Assume that the characteristic of $F$ is $p$ and $p>2$. Then $(t^m-1)/(t^n-1)$ is a square in $F[t, t^{-1}]$ ($F[t,t^{-1}]$: the polynomials in $t$ and $t^{-1}$ with coefficients in the field $F$) if and only if $(\exists s \in \mathbb{Z}) m=np^s$.
THEOREM.
Assume that $F$ has characteristic $p>2$. Then the existential theory of $F[t, t^{-1}]$ is undecidable.
PROOF.
We think of the powers of $t$ as representing the integers; thus, $t^n$ represents the integer $n$. By Lemma $1$, the set of powers of $t$ is existentially definable.

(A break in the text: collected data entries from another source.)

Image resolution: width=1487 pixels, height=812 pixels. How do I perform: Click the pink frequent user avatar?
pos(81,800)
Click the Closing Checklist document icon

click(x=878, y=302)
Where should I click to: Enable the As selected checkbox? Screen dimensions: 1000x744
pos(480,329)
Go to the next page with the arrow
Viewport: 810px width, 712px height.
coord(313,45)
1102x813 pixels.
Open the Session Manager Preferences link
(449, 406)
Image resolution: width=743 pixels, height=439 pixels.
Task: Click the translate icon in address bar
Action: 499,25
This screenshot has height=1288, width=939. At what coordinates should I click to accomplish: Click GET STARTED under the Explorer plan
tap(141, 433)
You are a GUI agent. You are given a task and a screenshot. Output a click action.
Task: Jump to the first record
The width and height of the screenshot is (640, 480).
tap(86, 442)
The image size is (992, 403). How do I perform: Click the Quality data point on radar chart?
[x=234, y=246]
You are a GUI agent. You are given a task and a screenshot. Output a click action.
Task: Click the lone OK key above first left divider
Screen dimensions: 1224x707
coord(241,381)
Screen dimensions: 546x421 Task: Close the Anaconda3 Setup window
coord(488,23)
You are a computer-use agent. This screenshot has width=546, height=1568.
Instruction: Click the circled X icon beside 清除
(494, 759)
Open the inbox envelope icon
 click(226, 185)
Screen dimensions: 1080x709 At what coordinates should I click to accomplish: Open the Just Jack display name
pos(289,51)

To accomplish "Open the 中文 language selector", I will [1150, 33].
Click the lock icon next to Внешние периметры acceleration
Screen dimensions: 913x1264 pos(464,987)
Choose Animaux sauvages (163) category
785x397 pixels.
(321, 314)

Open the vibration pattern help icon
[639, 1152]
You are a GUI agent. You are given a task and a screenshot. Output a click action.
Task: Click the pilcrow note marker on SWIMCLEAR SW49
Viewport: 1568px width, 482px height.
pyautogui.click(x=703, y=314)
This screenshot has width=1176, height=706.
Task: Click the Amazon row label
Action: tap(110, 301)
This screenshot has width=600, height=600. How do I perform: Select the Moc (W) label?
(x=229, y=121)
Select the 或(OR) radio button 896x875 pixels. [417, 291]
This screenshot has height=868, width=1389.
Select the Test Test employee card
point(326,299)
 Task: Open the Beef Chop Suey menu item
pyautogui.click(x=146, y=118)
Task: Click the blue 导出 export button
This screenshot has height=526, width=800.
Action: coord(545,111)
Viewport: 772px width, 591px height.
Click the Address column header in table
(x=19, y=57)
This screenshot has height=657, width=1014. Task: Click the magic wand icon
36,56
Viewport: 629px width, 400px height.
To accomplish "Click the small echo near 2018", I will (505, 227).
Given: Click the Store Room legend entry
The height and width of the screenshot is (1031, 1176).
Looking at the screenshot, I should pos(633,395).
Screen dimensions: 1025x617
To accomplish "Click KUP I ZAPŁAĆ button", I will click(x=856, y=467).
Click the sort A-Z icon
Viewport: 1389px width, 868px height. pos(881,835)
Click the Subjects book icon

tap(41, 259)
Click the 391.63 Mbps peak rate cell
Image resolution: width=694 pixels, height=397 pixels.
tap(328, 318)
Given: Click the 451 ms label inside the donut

Addition of integers $m+n$ corresponds to multiplication of the corresponding powers of $t$, $t^mt^n$.
By Lemma $2$, the relation "$n$ divides $m$" (where $n$ and $m$ are given through their corresponding powers $t^n$ and $t^m$) is existentially definable.
Moreover, the relation $(\exists s \in \mathbb{Z})m=p^sn$, by Lemma $3$, is also existentially definable.
Therefore, if we had an algorithm to answer existential questions over $F[t, t^{-1}]$, we could convert it to an algorithm to answer existential questions in $\mathbb{Z}$ with the structure of addition, divisibility, and the relation $(\exists s \in \mathbb{Z})m=p^sn$.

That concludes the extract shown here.